AUTOCAT never ceases to entertain me…
A thread about cataloging and cataloger training in library school stated after someone offered their opinion about the ALA Task Force on Library Education report. This thread went down the very worn path of the theory v. practice argument until a paraprofessional added a (very) underrepresented perspective in the current cataloging skills and training debate. She has the experience, does professional development, enjoys what she does, and (the most important point) she is training the MLS Librarian in cataloging.
I guarantee you that the paraprofessionals training MLS folk situations happen more than most MLS folk like to admit. I have gone through some cataloging training with a very knowledgeable paraprofessional at my current position. She has been cataloging and doing authority work for years, while I have only cataloged for about a year when I was hired. I’m a better cataloger because I had a knowledgeable teacher who didn’t mind teaching a librarian. 😉
Back to the AUTOCAT post. Here are some of the comments regarding this paraprofessional who took the time to make sure that the paraprofessional side of the story was heard:
“Why are you refusing to earn an MLIS? There are several online programs available, and Emory probably has some kind of tuition reimbursement available for job related courses. We really do teach things that you don’t learn on the job.” – Library School Professor
There is a better way of asking this question, and it does not involve the word “refuse.” Do every paraprofessional want to be a professional librarian? The paraprofessional who helped me didn’t even want to be called a librarian. People have their reasons: financial, professional, or they may be content as to where they are in their careers.
While the above statement raised an eyebrow, the following statements from a particular cataloger raised both at the same time:
“I wonder how many degreed catalogers don’t have a job because non-degreed catalogers are in the positions. Don’t we want degreed catalogers occupying positions because we know they are not just “catalogers” they are librarians.”
“However, all to often institutions, library executives, etc. believe that professional catalogers are not needed because paraprofessionals can be hired or the service can be outsourced. Either way, the graduate specializing in technical services loses out. If professional catalogers don’t take a stand for the future of the profession and the specialization of cataloging who will?”

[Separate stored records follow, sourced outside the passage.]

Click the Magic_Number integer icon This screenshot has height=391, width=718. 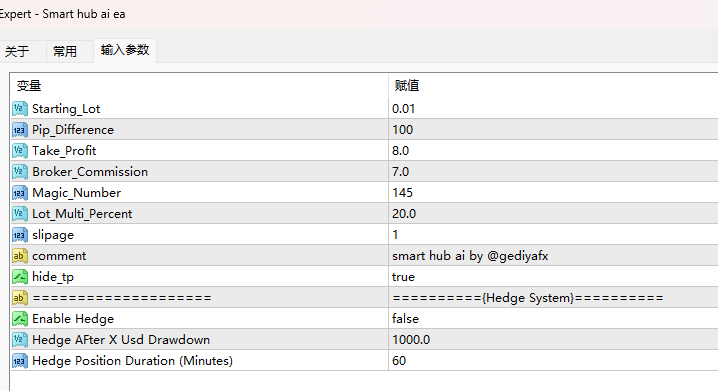point(20,193)
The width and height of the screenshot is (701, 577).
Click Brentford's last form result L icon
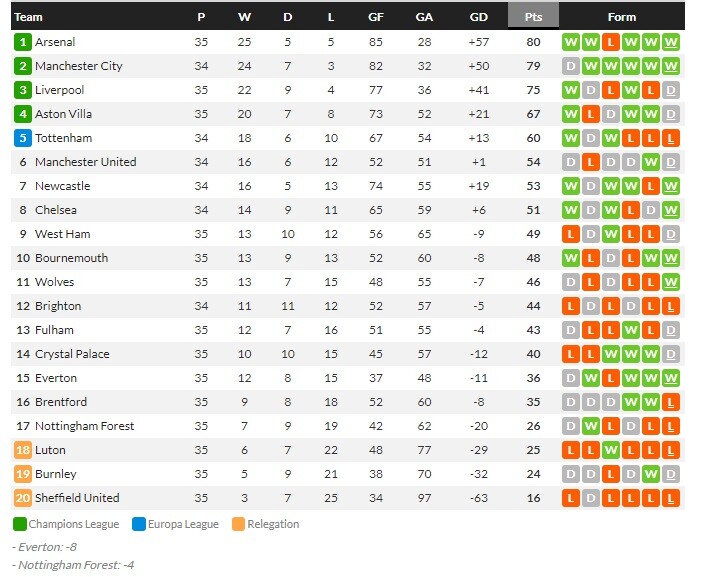[x=671, y=402]
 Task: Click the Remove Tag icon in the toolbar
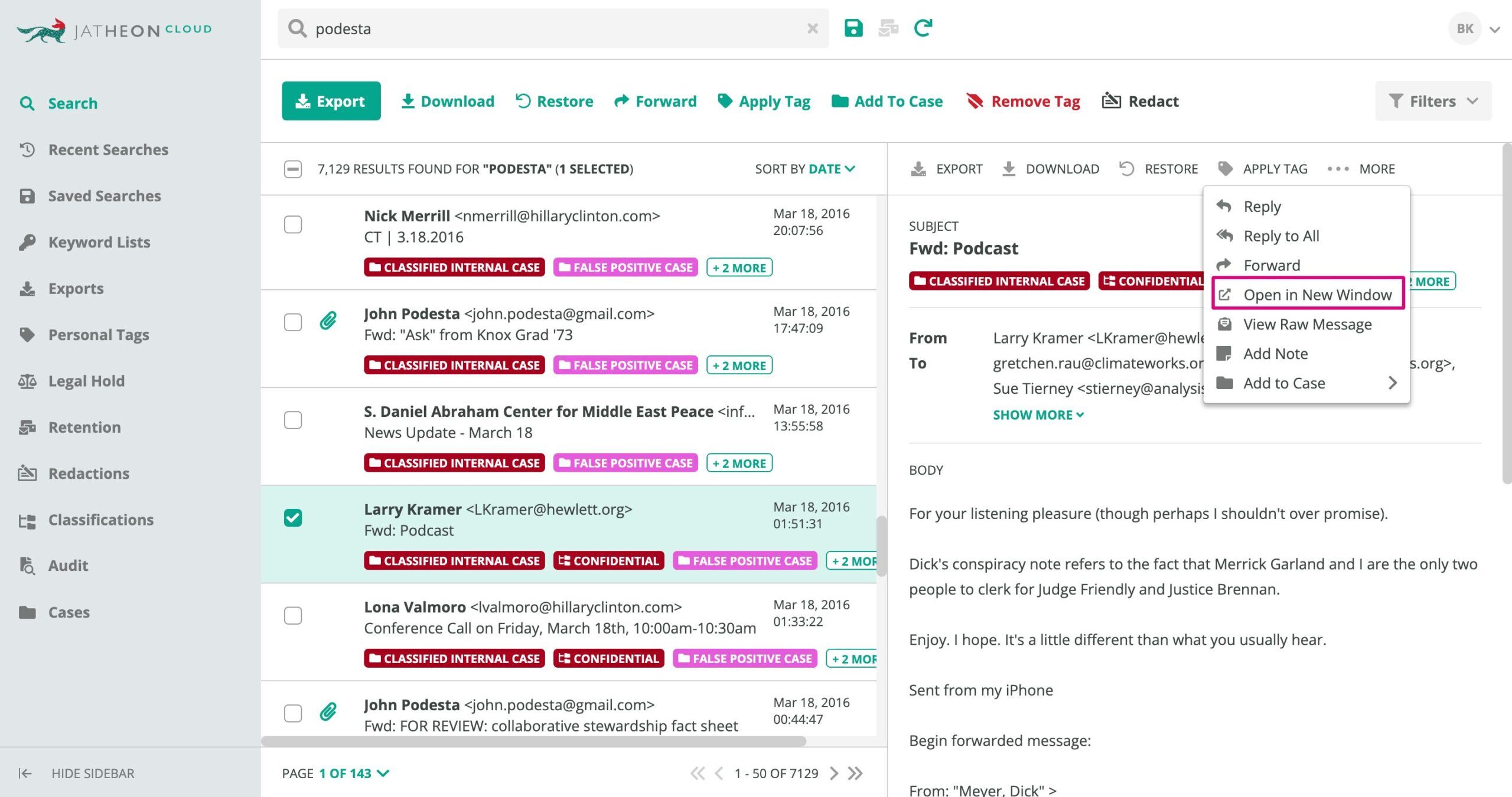975,101
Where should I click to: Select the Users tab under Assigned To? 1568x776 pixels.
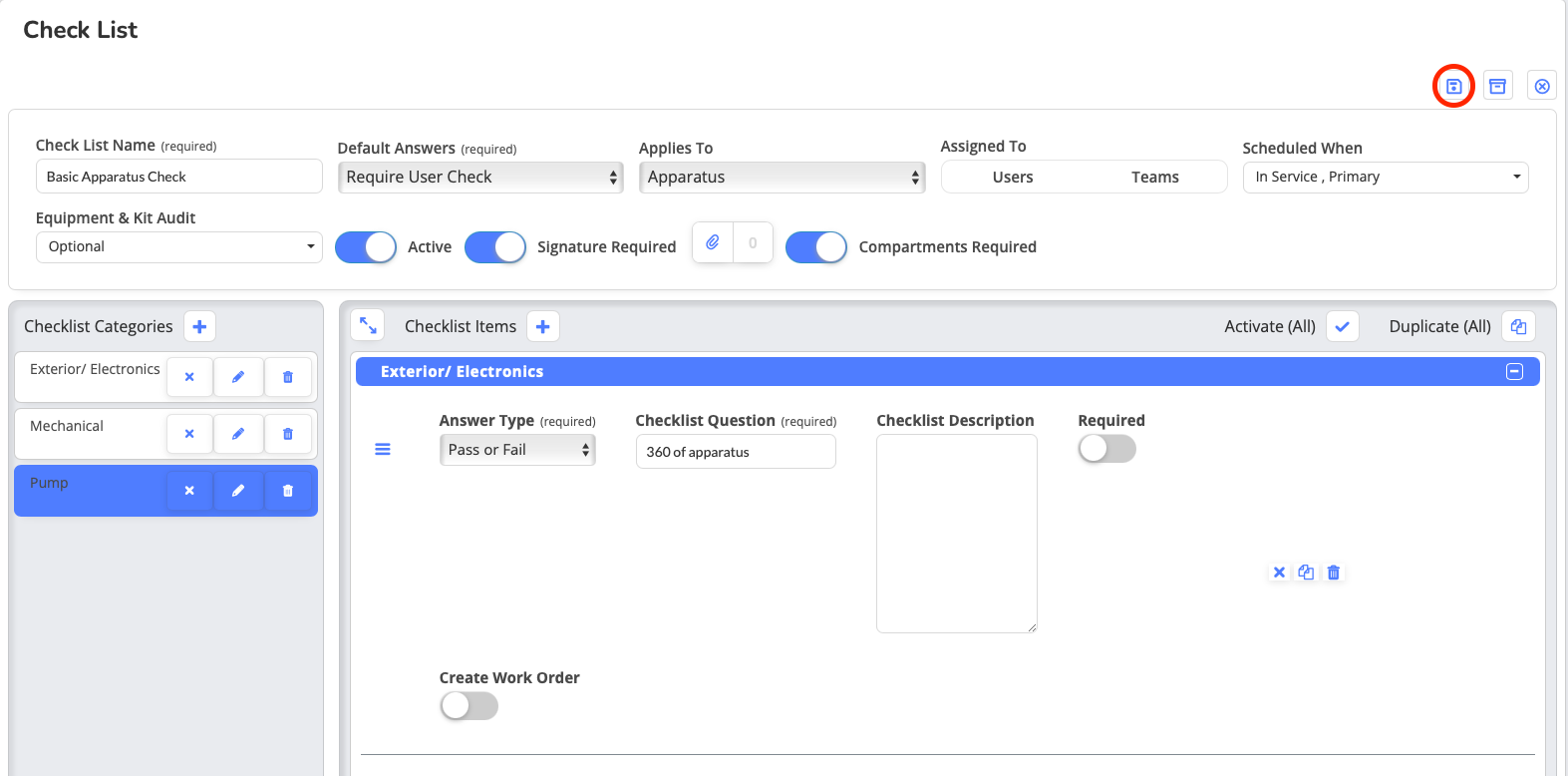[1013, 177]
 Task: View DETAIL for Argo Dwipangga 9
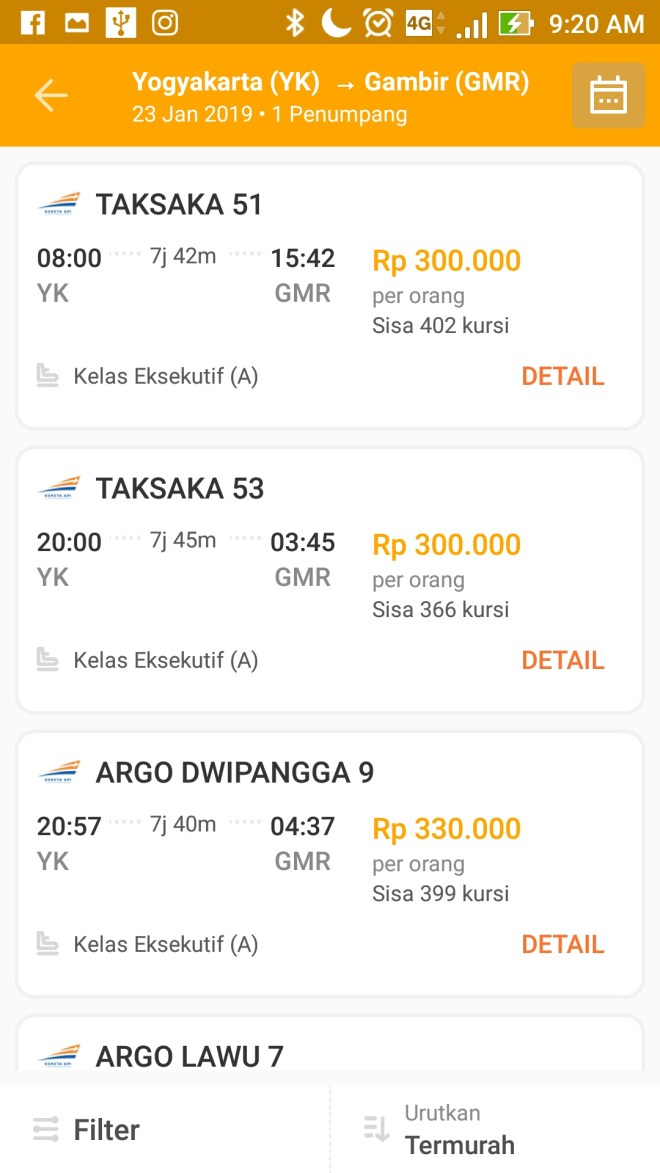click(563, 944)
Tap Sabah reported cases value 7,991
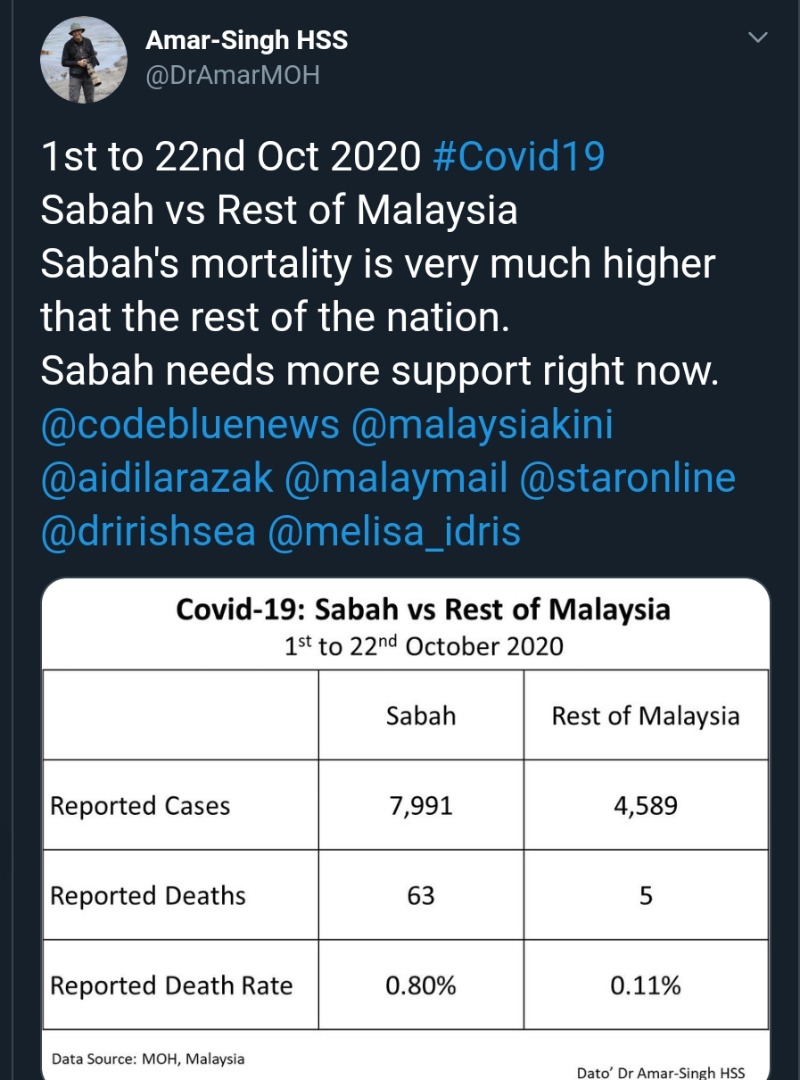This screenshot has height=1080, width=800. 421,805
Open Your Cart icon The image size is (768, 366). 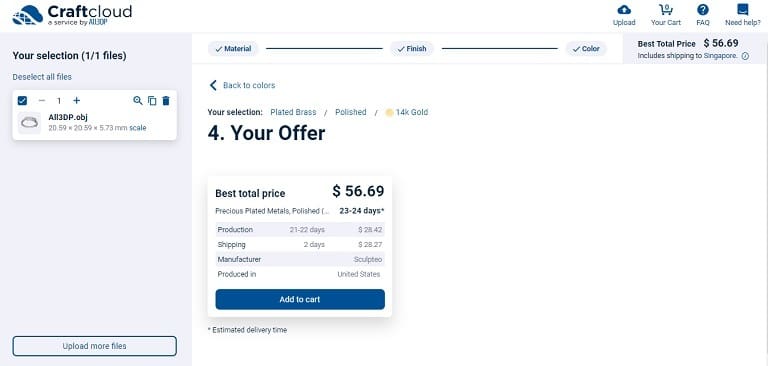point(666,10)

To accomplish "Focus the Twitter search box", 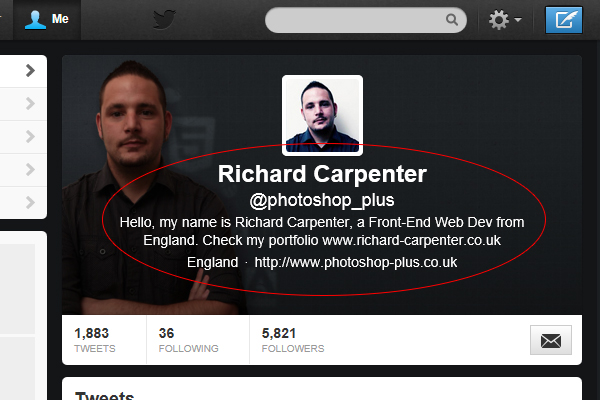I will tap(365, 20).
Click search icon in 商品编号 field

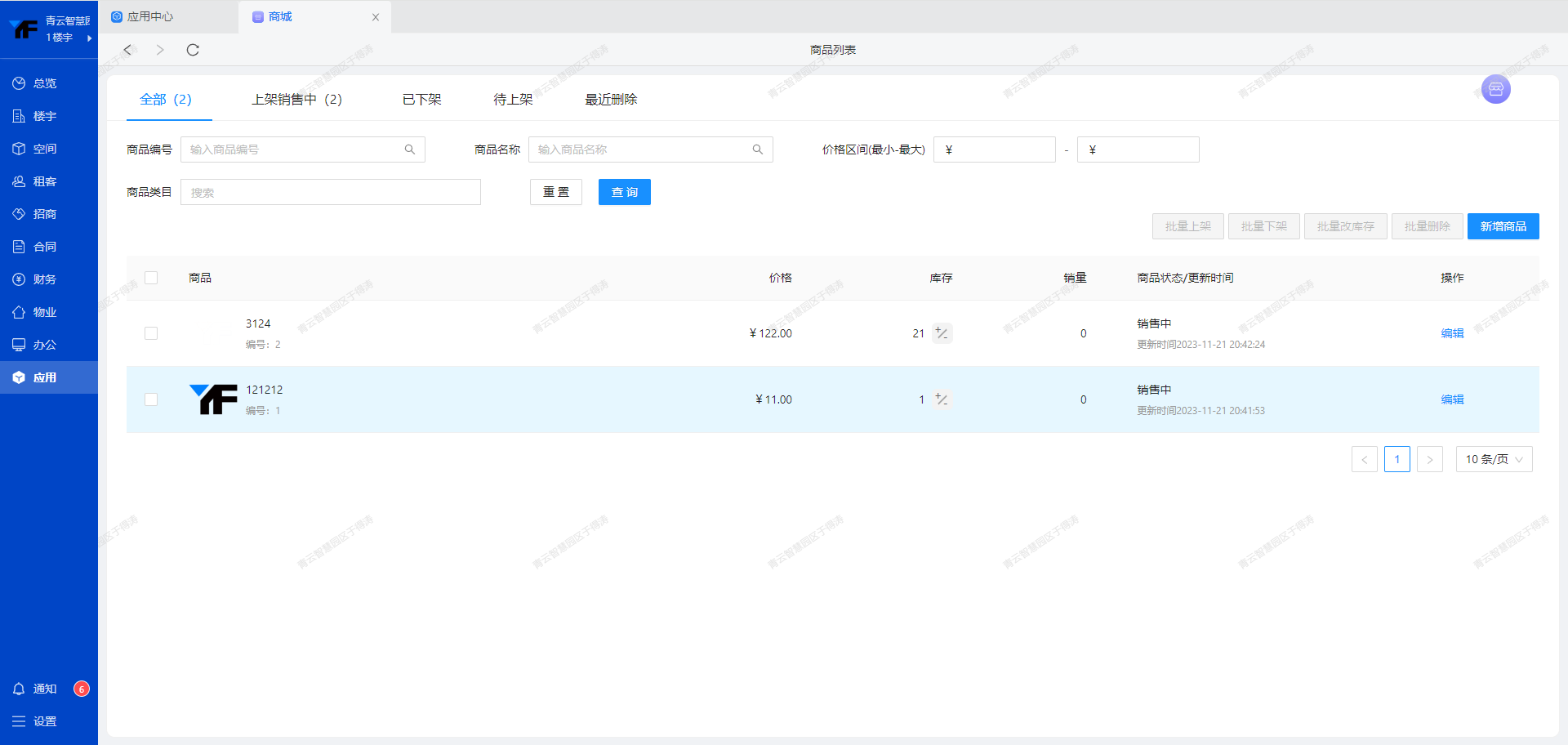410,149
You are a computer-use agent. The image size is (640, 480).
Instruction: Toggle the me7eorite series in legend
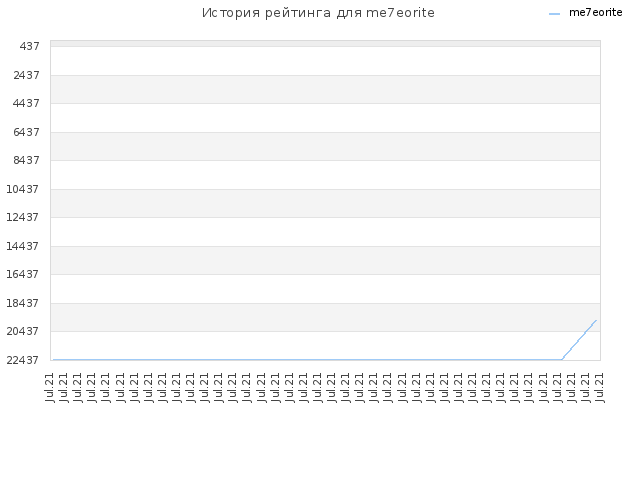pyautogui.click(x=595, y=13)
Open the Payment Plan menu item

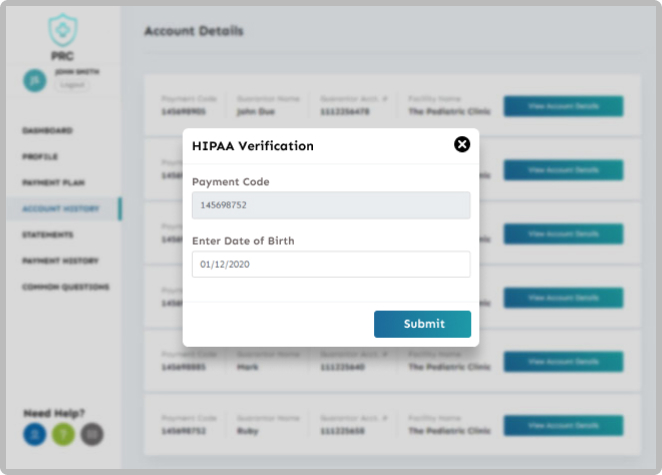pyautogui.click(x=54, y=183)
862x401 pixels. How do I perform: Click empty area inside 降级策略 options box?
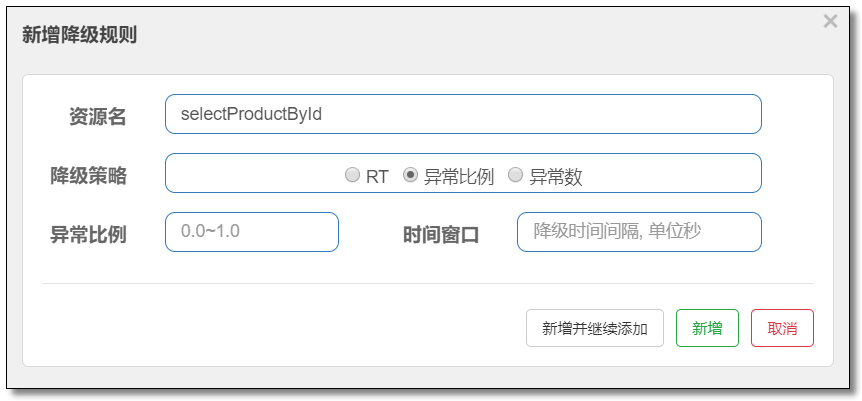[x=253, y=173]
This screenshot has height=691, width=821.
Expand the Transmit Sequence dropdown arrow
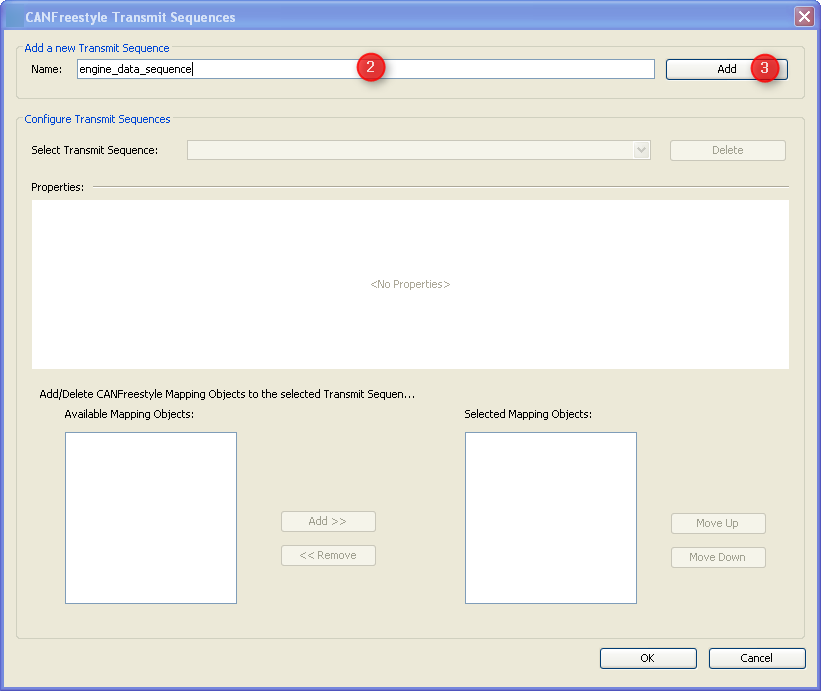[x=641, y=150]
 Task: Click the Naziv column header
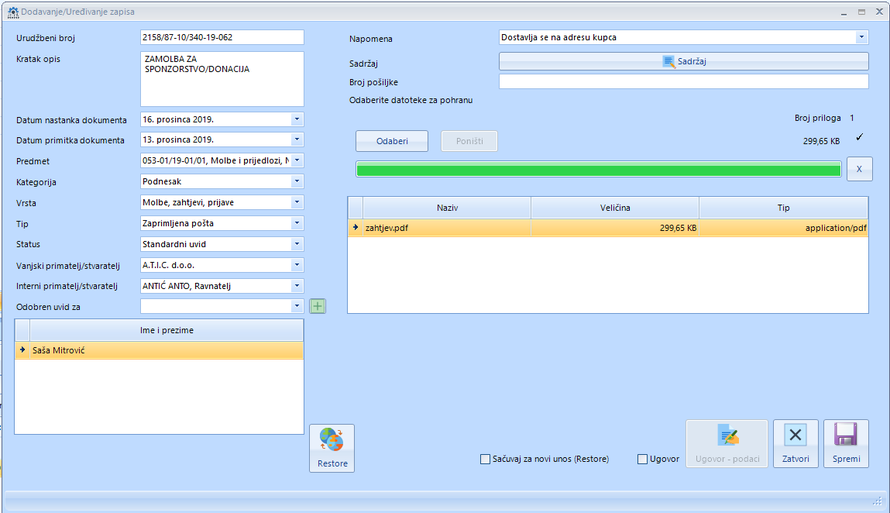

If you want to alienate the part of your library staff that run the place, repeat the above. The library field has been in the throes of questioning the professionalism of librarianship for a long time. The movement of paraprofessionals taking over duties previously done by librarians in Technical Services added fuel to the professionalism fire. The above cataloger indicates a worldview of us v. them (Librarians v. “catalogers”). If the degreed librarians don’t stand up against paraprofessionals taking their duties, the future for Librarians in TS is dim.
Then again, what makes a librarian a librarian? Is it the day to day duties she performs? If librarians were librarians based on those duties, then it would serve us right to be booted out the door. Paraprofessionals are cheaper for these duties, and I have no problem with that. Do ideas and the drive to innovate make a librarian? Sure, but then again, does this mean that paraprofessionals do not have ideas and a desire for innovation themselves? Heck, where would that leave all the non-library techies who build new discovery platforms?
If administrators are not looking at expensive degreed librarians for positions, then the degreed librarians need to take it upon themselves to prove to the admins that they are valuable. Saying that you can catalog is one thing – anyone can catalog, given a few training sessions. You are not your duties. You are your ideas, your spirit of innovation, your aspirations. Why should they hire you?